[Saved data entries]
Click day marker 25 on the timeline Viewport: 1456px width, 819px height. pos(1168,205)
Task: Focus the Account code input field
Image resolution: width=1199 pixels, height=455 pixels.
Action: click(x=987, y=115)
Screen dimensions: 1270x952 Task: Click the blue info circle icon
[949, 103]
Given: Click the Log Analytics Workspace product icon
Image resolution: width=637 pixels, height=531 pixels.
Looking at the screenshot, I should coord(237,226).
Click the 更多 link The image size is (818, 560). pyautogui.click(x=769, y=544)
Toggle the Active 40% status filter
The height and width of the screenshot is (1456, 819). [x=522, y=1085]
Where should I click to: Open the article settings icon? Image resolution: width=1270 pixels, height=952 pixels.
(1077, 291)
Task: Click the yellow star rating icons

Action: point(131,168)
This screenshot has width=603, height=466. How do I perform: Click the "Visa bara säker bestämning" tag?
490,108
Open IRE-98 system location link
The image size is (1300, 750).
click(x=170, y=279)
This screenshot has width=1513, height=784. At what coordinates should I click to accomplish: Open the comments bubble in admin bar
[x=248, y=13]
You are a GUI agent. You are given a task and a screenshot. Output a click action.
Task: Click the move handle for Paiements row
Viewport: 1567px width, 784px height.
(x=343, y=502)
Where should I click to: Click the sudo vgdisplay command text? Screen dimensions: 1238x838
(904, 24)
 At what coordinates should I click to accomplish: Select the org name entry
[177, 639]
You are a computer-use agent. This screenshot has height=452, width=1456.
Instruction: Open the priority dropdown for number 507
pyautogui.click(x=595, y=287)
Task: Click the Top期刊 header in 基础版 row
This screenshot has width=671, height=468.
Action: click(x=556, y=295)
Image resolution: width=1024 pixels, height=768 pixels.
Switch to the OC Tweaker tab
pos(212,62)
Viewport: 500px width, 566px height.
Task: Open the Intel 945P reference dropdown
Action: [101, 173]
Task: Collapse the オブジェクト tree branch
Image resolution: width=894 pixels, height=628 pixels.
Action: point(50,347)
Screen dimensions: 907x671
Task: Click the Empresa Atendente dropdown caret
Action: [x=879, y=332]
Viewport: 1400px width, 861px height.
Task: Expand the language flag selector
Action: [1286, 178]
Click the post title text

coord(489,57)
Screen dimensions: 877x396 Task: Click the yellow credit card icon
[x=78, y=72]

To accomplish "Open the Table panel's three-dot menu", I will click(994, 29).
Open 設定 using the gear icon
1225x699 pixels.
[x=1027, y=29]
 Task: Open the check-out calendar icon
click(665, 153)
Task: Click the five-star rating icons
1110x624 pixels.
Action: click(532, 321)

◆ Exercise directions ◆
Retype the records above in full, exactly.

◆ Response for this exercise ◆
Click day marker 25 on the timeline Viewport: 1456px width, 819px height. pos(1168,205)
Task: Focus the Account code input field
Image resolution: width=1199 pixels, height=455 pixels.
Action: click(x=987, y=115)
Screen dimensions: 1270x952 Task: Click the blue info circle icon
[949, 103]
Given: Click the Log Analytics Workspace product icon
Image resolution: width=637 pixels, height=531 pixels.
Looking at the screenshot, I should coord(237,226).
Click the 更多 link The image size is (818, 560). pyautogui.click(x=769, y=544)
Toggle the Active 40% status filter
The height and width of the screenshot is (1456, 819). [x=522, y=1085]
Where should I click to: Open the article settings icon? Image resolution: width=1270 pixels, height=952 pixels.
(1077, 291)
Task: Click the yellow star rating icons

Action: point(131,168)
This screenshot has width=603, height=466. How do I perform: Click the "Visa bara säker bestämning" tag?
490,108
Open IRE-98 system location link
The image size is (1300, 750).
click(x=170, y=279)
This screenshot has width=1513, height=784. At what coordinates should I click to accomplish: Open the comments bubble in admin bar
[x=248, y=13]
You are a GUI agent. You are given a task and a screenshot. Output a click action.
Task: Click the move handle for Paiements row
Viewport: 1567px width, 784px height.
(x=343, y=502)
Where should I click to: Click the sudo vgdisplay command text? Screen dimensions: 1238x838
(904, 24)
 At what coordinates should I click to accomplish: Select the org name entry
[177, 639]
You are a computer-use agent. This screenshot has height=452, width=1456.
Instruction: Open the priority dropdown for number 507
pyautogui.click(x=595, y=287)
Task: Click the Top期刊 header in 基础版 row
This screenshot has width=671, height=468.
Action: click(x=556, y=295)
Image resolution: width=1024 pixels, height=768 pixels.
Switch to the OC Tweaker tab
pos(212,62)
Viewport: 500px width, 566px height.
Task: Open the Intel 945P reference dropdown
Action: [101, 173]
Task: Collapse the オブジェクト tree branch
Image resolution: width=894 pixels, height=628 pixels.
Action: point(50,347)
Screen dimensions: 907x671
Task: Click the Empresa Atendente dropdown caret
Action: [x=879, y=332]
Viewport: 1400px width, 861px height.
Task: Expand the language flag selector
Action: [1286, 178]
Click the post title text

coord(489,57)
Screen dimensions: 877x396 Task: Click the yellow credit card icon
[x=78, y=72]

To accomplish "Open the Table panel's three-dot menu", I will click(994, 29).
Open 設定 using the gear icon
1225x699 pixels.
[x=1027, y=29]
 Task: Open the check-out calendar icon
click(665, 153)
Task: Click the five-star rating icons
1110x624 pixels.
Action: click(532, 321)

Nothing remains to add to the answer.